GLSL Optimizations

Many of the optimizations in this article are done automatically by some implementations, but often they are not. Therefore it helps to use these code optimizations, and they neither makes your code more complicated to read.

Use Swizzle

Swizzle masks are essentially free in hardware. Use them where possible.

Swizzling

You can access the components of vectors using the following syntax:

vec4 someVec;
someVec.x + someVec.y;

This is called swizzling. You can use x, y, z, or w, referring to the first, second, third, and fourth components, respectively.

The reason it has that name “swizzling” is because the following syntax is entirely valid:

vec2 someVec;
vec4 otherVec = someVec.xyxx;
vec3 thirdVec = otherVec.zyy;

You can use any combination of up to 4 of the letters to create a vector (of the same basic type) of that length. So otherVec.zyy is a vec3, which is how we can initialize a vec3 value with it. Any combination of up to 4 letters is acceptable, so long as the source vector actually has those components. Attempting to access the ‘w’ component of a vec3 for example is a compile-time error.

Swizzling also works on l-values:

vec4 someVec;
someVec.wzyx = vec4(1.0, 2.0, 3.0, 4.0); // Reverses the order.
someVec.zx = vec2(3.0, 5.0); // Sets the 3rd component of someVec to 3.0 and the 1st component to 5.0

However, when you use a swizzle as a way of setting component values, you cannot use the same swizzle component twice. So someVec.xx = vec2(4.0, 4.0); is not allowed.

Additionally, there are 3 sets of swizzle masks. You can use xyzw, rgba (for colors), or stpq (for texture coordinates). These three sets have no actual difference; they’re just syntactic sugar. You cannot combine names from different sets in a single swizzle operation. So “.xrs” is not a valid swizzle mask.

In OpenGL 4.2 or ARB_shading_language_420pack, scalars can be swizzled as well. They obviously only have one source component, but it is legal to do this:

float aFloat;
vec4 someVec = aFloat.xxxx;
in vec4 in_pos;
// The following two lines:
gl_Position.x = in_pos.x;
gl_Position.y = in_pos.y;
// can be simplified to:
gl_Position.xy = in_pos.xy;

Swizzle can both make your shader faster, and the code becomes more readable.

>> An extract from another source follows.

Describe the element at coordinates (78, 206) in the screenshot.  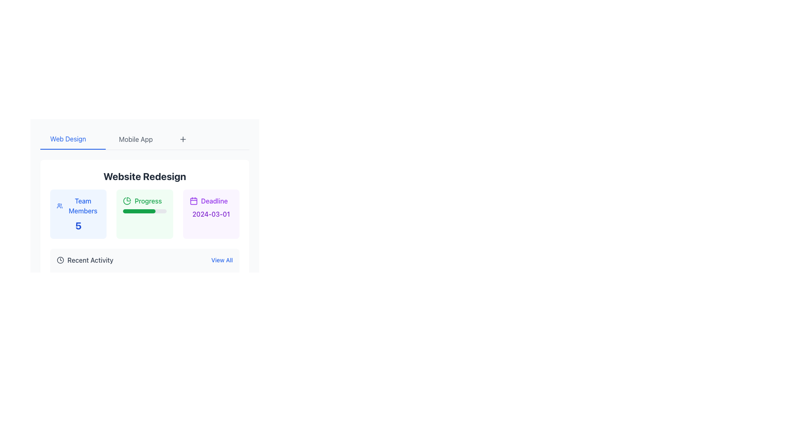
I see `'Team Members' text label located in the top-left portion of the 'Team Members 5' section, which is styled in medium-sized blue font and is accompanied by a users icon` at that location. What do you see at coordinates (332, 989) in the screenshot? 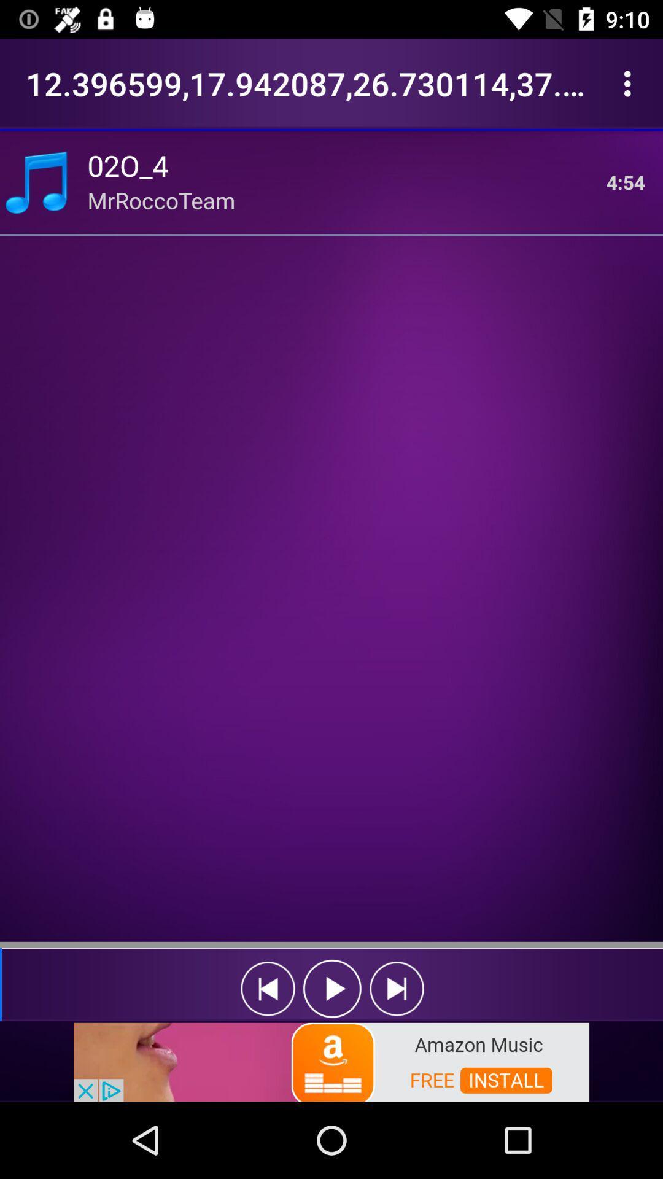
I see `the play icon` at bounding box center [332, 989].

Avoid changing precision while swizzling

Converting from one precision type to another in a Shader can be a costly operation, but converting the precision type while simultaneously swizzling can be particularly painful. If we have mathematical operations that use swizzling, ensure that they don’t also convert the precision type. In these cases, it would be wiser to simply use the high-precision data type from the very beginning or reduce precision across the board to avoid the need for changes in precision.

Get MAD

MAD is short for multiply, then add. It is generally assumed that MAD operations are “single cycle”, or at least faster than the alternative.

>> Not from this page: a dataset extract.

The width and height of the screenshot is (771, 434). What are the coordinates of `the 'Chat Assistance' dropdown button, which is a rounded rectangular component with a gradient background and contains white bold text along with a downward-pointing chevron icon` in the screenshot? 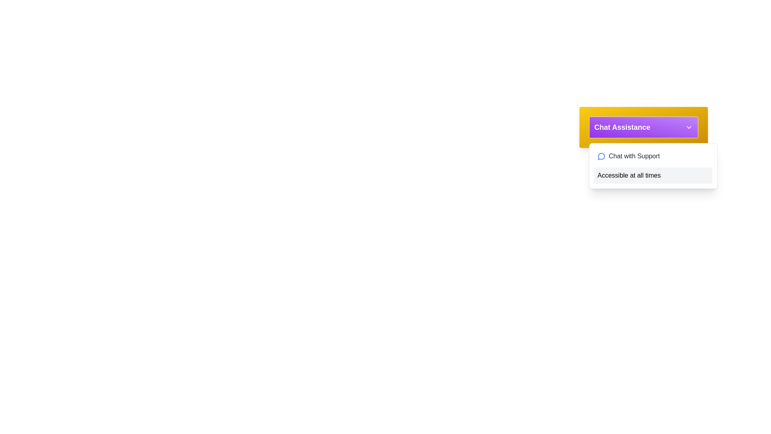 It's located at (644, 127).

// A stupid compiler might use these as written: a divide, then add.
vec4 result1 = (value / 2.0) + 1.0;
vec4 result2 = (value / 2.0) - 1.0;
vec4 result3 = (value / -2.0) + 1.0;

// There are most likely converted to a single MAD operation (per line).
vec4 result1 = (value * 0.5) + 1.0;
vec4 result2 = (value * 0.5) - 1.0;
vec4 result3 = (value * -0.5) + 1.0;

The divide and add variant might cost 2 or more cycles.

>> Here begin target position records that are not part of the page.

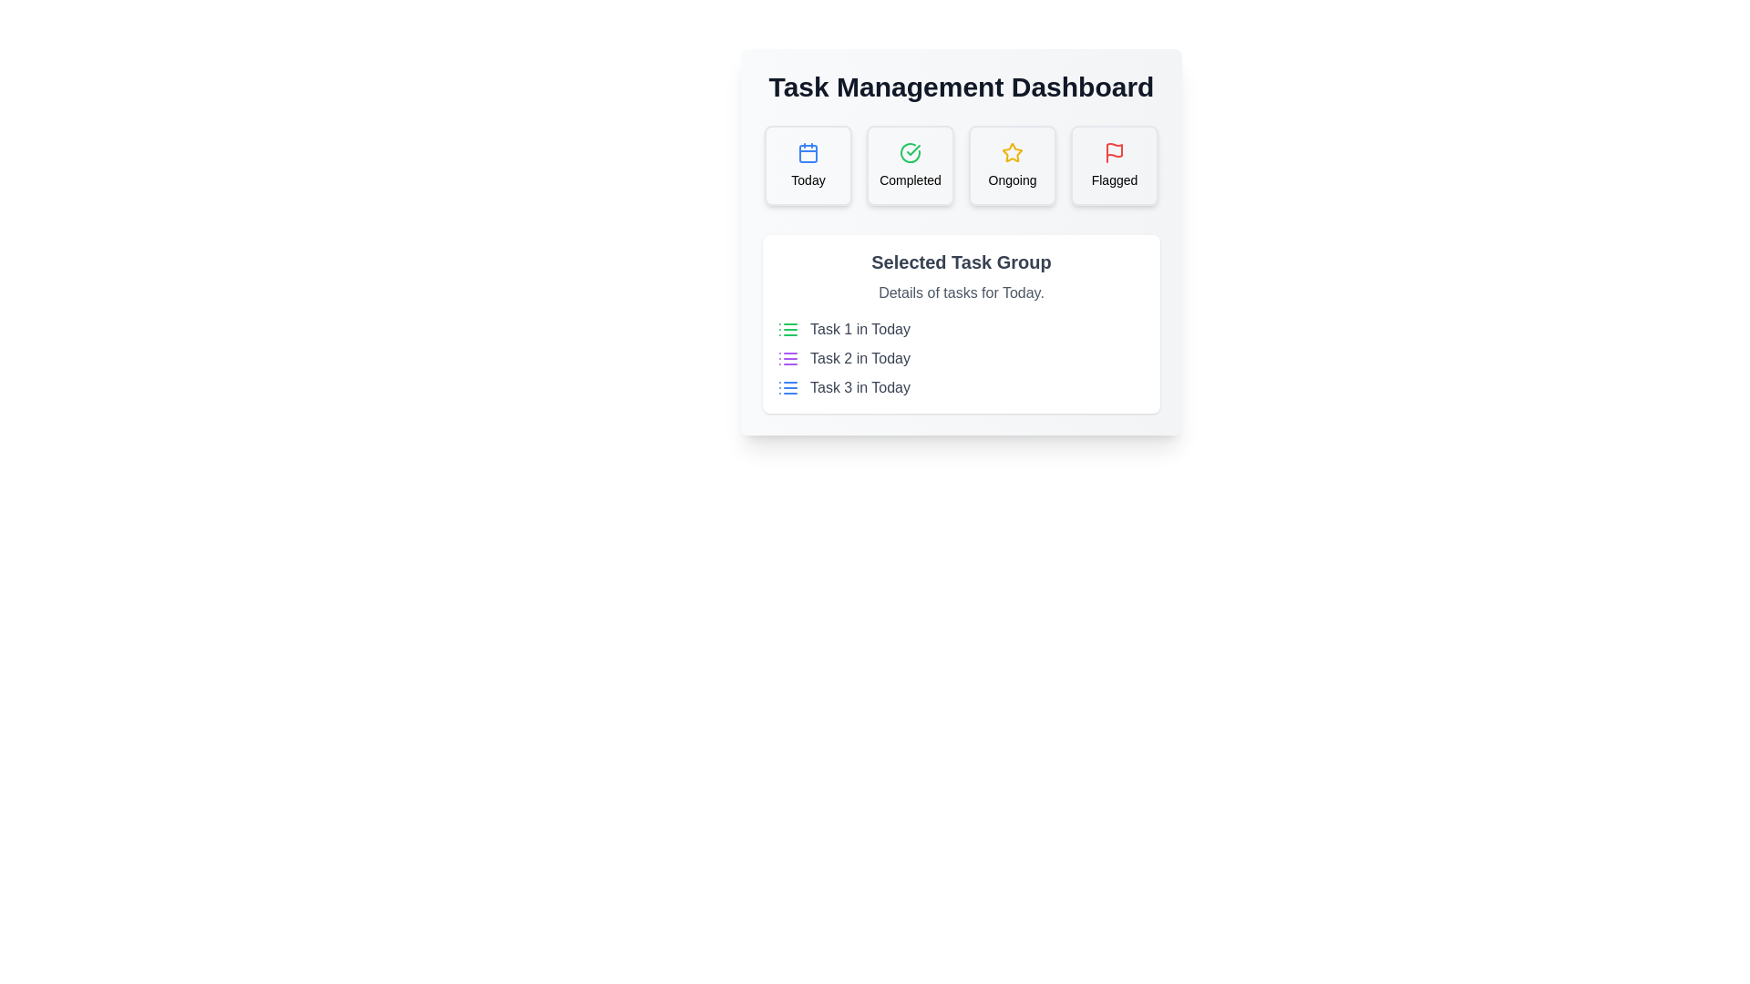 The height and width of the screenshot is (984, 1750). I want to click on the star icon with a hollow interior and orange-colored outline, located between the 'Completed' and 'Flagged' icons, so click(1011, 151).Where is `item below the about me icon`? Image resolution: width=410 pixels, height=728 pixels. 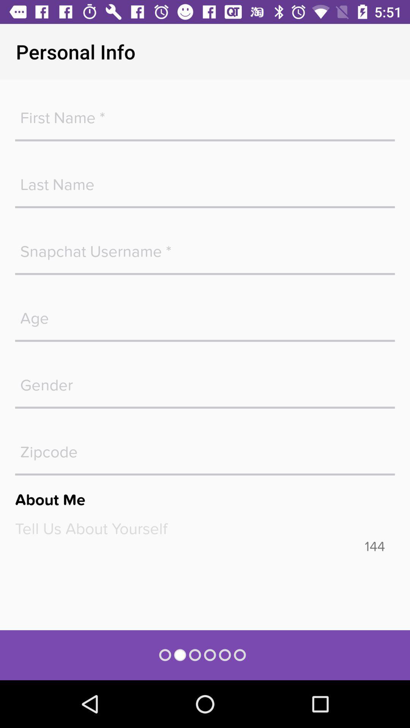
item below the about me icon is located at coordinates (205, 529).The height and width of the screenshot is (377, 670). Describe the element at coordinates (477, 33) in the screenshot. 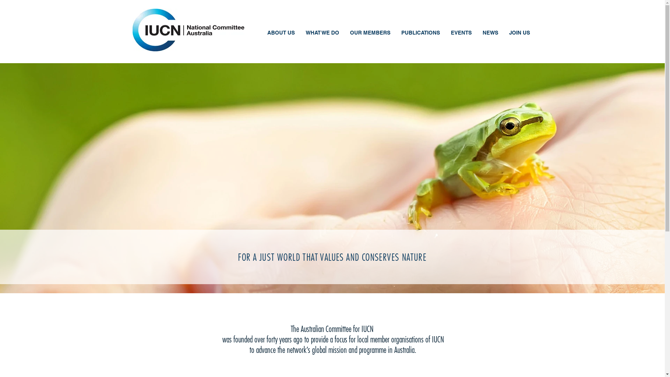

I see `'NEWS'` at that location.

One expression might be better than the other. For example:

result = 0.5 * (1.0 + variable);
result = 0.5 + 0.5 * variable;

The first one may be converted into an add followed by a multiply. The second one is expressed in a way that more explicitly allows for a MAD operation.

Assignment with MAD

Assume that you want to set the output value ALPHA to 1.0. Here is one method :

  myOutputColor.xyz = myColor.xyz;
  myOutputColor.w = 1.0;
  gl_FragColor = myOutputColor;

The above code can be 2 or 3 move instructions, depending on the compiler and the GPU’s capabilities. Newer GPUs can handle setting different parts of gl_FragColor, but older ones can’t, which means they need to use a temporary to build the final color and set it with a 3rd move instruction.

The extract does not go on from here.